■ LISTED RECORDS:
——
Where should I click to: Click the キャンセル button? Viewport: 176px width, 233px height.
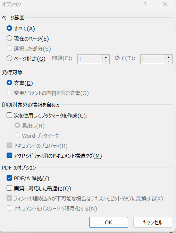(x=153, y=222)
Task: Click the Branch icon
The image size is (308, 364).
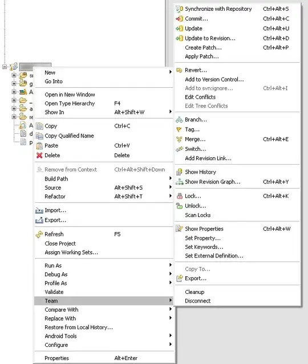Action: 180,120
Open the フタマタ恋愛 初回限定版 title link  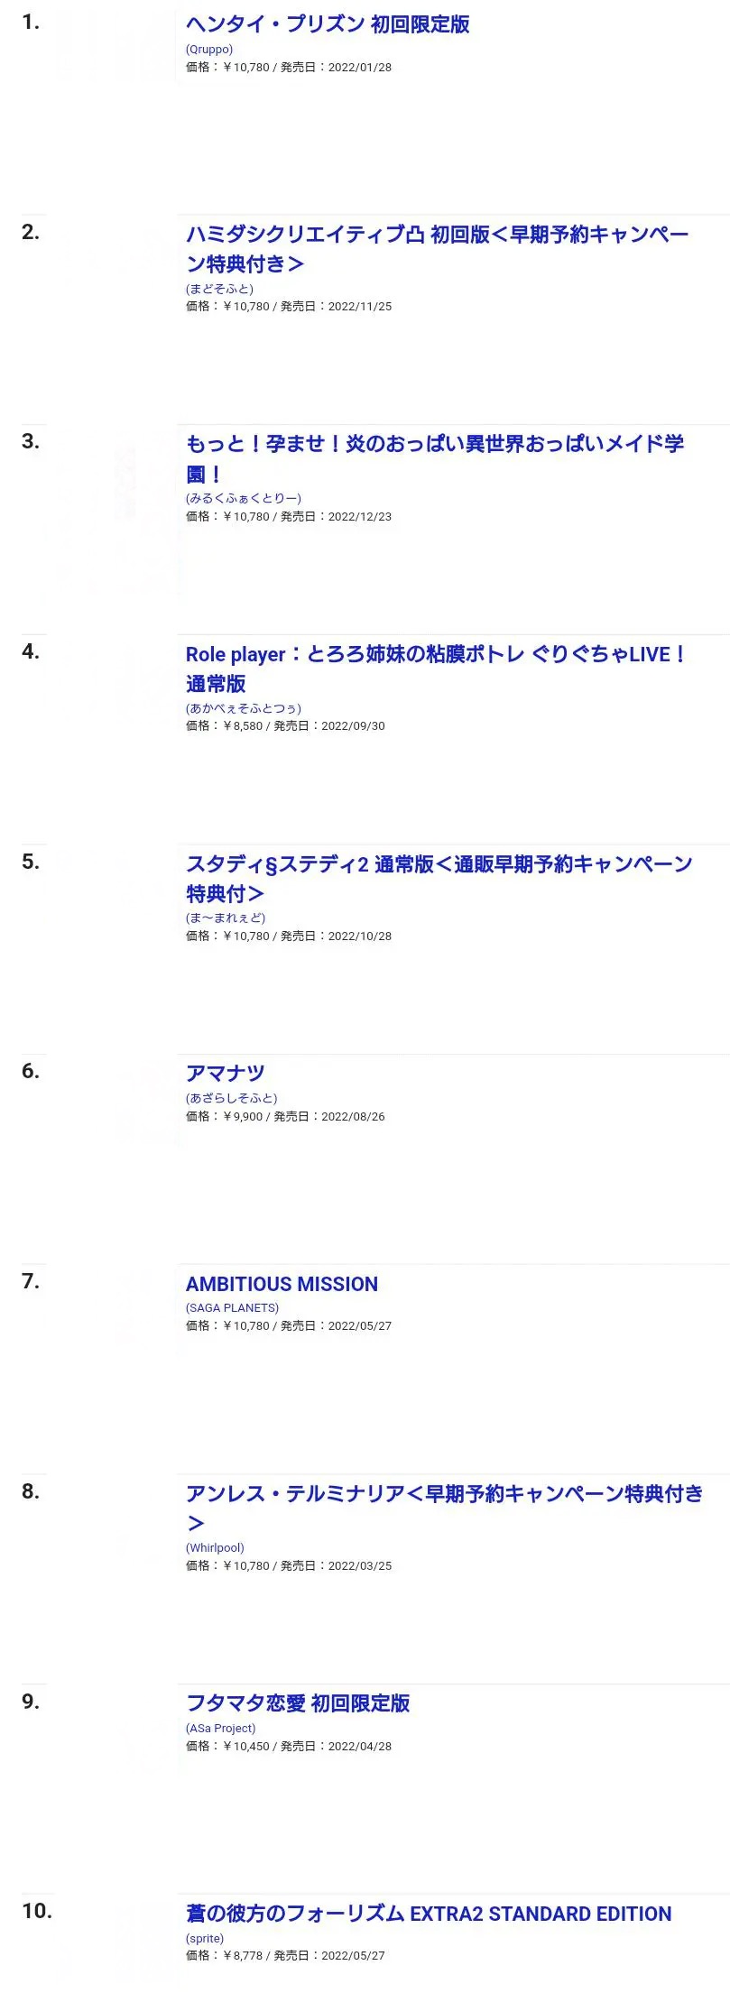[298, 1703]
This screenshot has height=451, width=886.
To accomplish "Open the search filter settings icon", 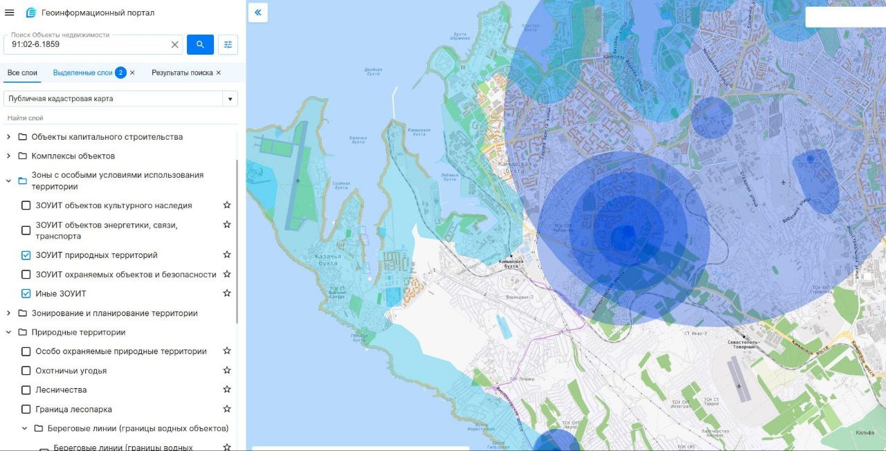I will point(228,44).
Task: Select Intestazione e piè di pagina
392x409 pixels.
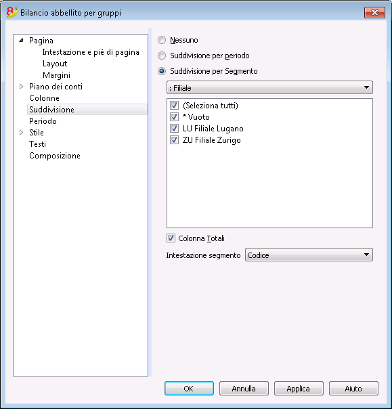Action: tap(91, 52)
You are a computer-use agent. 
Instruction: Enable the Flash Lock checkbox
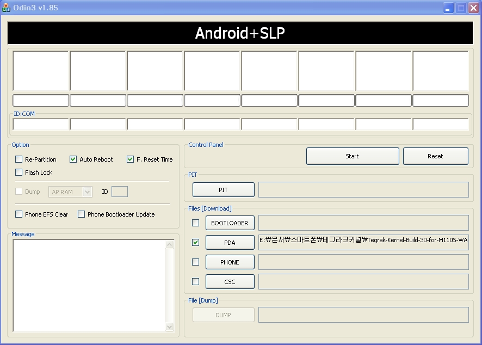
——
■ DIRECTIONS:
Lines before the one containing "You are a computer-use agent." are not wanted; repeat that line and the rest of the listing exactly, leaving out pictures.

■ RESULT OF THIS EXERCISE:
You are a computer-use agent. 
Instruction: Enable the Flash Lock checkbox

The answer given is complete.